National Commission on Military, National, and Public Service

Agency overview
- Agency executive: Kent Abernathy, Executive Director;
- Website: inspire2serve.gov

= National Commission on Military, National, and Public Service =

The National Commission on Military, National, and Public Service was a United States temporary federal agency established by the National Defense Authorization Act for Fiscal Year 2017.

==Purpose==

The commission was formed by Congress to:
1. conduct a review of the military selective service process (commonly referred to as ‘‘the draft’’); and
2. consider methods to increase participation in military, national, and public service in order to address national security and other public service needs of the Nation.

==Scope of Review==

The legislation creating the commission outlined that the commission should consider:

1. the need for a military selective service process, including the continuing need for a mechanism to draft large numbers of replacement combat troops;
2. means by which to foster a greater attitude and ethos of service among United States youth, including an increased propensity for military service;
3. the feasibility and advisability of modifying the military selective service process in order to obtain for military, national, and public service individuals with skills (such as medical, dental, and nursing skills, language skills, cyber skills, and science, technology, engineering, and mathematics (STEM) skills) for which the Nation has a critical need, without regard to age or sex; and
4. the feasibility and advisability of including in the military selective service process, as so modified, an eligibility or entitlement for the receipt of one or more Federal benefits (such as educational benefits, subsidized or secured student loans, grants or hiring preferences) specified by the Commission for purposes of the review.

==Commissioners==

Appointed members of the Commission were:

| Commissioner | Background | Appointed by | Position |
|---|---|---|---|
| Edward T. Allard III | former Deputy Director of the Selective Service System | Nancy Pelosi |  |
| Steve Barney | former General Counsel to the Senate Armed Services Committee | John McCain |  |
| Janine Davidson | former Under Secretary of the Navy | Barack Obama |  |
| Mark Gearan | former director of the Peace Corps | Jack Reed | Vice Chair for National and Public Service |
| Avril Haines | former Principal Deputy National Security Advisor | Barack Obama |  |
| Joe Heck | Brigadier General, U.S. Army Reserve; former Member of the House of Representatives (R-NV) | Mitch McConnell | Chairman |
| Jeanette James | former Professional Staff Member of the House Armed Services Committee | Mac Thornberry |  |
| Alan Khazei | Founder and Chief Executive Officer of Be the Change, Inc. | Chuck Schumer |  |
| Thomas Kilgannon | President of Freedom Alliance | Paul Ryan |  |
| Shawn Skelly | former director, Executive Secretariat, U.S. Department of Transportation | Barack Obama |  |
| Debra Wada | former Assistant Secretary of the Army (Manpower and Reserve Affairs) | Adam Smith | Vice Chair for Military Service |

==Activities==

The Commission requested written comments from the public on a list of questions it was considering, and held a series of hearings and site visits in 2018 including public meetings in Harrisburg, Pennsylvania, and Denver, Colorado. In 2019, the Commission held a series of formal public hearings with panels of invited witnesses. According to documents released in response to a Freedom Of Information Act (FOIA) request, the Commission also held closed-door meetings and received closed-door briefings.
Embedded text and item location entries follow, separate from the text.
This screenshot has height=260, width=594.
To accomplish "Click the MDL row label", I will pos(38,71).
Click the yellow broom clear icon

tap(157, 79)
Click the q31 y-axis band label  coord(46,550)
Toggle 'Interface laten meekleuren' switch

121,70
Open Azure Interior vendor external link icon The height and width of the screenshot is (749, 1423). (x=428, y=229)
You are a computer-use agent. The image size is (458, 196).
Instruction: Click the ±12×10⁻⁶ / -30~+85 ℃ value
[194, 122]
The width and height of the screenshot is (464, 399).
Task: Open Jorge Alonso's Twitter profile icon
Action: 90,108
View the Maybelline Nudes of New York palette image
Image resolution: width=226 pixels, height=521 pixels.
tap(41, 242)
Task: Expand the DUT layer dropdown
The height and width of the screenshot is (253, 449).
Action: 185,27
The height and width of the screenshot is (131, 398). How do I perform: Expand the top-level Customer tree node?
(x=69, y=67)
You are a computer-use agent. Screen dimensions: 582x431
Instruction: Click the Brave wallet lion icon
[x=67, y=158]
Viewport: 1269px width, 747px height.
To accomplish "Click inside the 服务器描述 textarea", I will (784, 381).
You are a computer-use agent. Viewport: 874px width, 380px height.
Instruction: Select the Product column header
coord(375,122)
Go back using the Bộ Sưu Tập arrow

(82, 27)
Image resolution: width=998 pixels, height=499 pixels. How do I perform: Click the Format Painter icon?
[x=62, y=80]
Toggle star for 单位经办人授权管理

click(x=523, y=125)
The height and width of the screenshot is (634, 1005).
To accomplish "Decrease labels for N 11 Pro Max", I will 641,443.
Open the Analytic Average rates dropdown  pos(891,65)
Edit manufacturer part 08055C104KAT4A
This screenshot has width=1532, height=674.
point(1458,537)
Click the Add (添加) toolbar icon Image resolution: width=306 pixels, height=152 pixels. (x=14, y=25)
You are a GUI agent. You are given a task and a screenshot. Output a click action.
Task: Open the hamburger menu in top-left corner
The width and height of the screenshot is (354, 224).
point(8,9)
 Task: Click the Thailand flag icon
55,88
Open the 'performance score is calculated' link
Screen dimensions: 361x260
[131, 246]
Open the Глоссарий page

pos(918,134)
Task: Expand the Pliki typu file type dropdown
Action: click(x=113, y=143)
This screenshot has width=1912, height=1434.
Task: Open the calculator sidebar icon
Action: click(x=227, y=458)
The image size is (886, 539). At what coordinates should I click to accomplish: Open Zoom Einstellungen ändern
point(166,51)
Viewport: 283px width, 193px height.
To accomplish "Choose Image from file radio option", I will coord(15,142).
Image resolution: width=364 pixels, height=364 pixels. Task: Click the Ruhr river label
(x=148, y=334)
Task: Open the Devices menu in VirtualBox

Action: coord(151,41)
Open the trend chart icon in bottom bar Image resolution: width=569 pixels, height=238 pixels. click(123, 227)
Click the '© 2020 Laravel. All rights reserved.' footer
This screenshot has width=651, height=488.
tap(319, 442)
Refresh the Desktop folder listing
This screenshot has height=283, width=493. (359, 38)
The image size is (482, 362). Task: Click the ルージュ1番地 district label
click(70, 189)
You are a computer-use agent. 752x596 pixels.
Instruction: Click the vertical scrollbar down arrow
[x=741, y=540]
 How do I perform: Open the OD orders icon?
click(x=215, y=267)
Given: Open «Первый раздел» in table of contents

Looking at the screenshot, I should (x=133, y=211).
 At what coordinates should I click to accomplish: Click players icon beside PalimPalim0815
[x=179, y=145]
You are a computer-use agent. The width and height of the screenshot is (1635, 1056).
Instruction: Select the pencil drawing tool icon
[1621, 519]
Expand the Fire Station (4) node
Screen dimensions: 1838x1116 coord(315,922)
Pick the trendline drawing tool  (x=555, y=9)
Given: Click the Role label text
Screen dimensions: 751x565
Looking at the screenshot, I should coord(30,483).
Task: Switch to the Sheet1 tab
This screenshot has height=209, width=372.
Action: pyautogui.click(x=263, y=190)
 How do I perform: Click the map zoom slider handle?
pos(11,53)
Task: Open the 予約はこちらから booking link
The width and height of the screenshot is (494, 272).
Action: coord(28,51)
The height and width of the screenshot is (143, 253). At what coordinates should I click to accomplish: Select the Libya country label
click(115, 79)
On 13 November 2019, members of the Commission held a conference call with anti-draft organizations and activists.

Minutes of the commission's deliberations and decisions were released by the National Archives and Records Administration in response to FOIA requests after the Commission was disbanded. In July 2018, the Commission voted 10-0 (one of the 11 members was absent and cast no vote by proxy) to recommend continued contingency planning for a draft. That left open the question of whether to continue, expand, or modify the Selective Service registration program. The Commission decided on most of its recommendations during a series of meetings from July 15–19, 2019, that it described as a "VOTE-O_RAMA". There were 7 Democratic appointments to the Commission (including 4 Congressional appointments and 3 appointments by President Obama) and 4 Republican Congressional appointments. To preclude purely party-line decisions, the Commissioners agreed to require 8 votes for any final recommendation. On 16 July 2019, the Commissioners voted 7-4 in favor of recommending expanding draft registration to women. According to their own self-imposed rules, this left them unable to make a recommendation on this issue. Two days later, after one of the Commissioners in the minority had been persuaded to change their vote, the NCMNPS reconsidered the question and voted 8-3 to recommend expanding draft registration to women.

==Reports==
On January 23, 2019, the Commission released an interim report outlining the various options. On March 25, 2020, after holding various public hearings and closed-door, invitation-only meetings, the Commission issued its final report. The report recommends that the requirement for young men to register with the Selective Service System should be retained and should be expanded to include young women as well. The report also made various other recommendations with respect to the Selective Service System and voluntary national and public (government) service.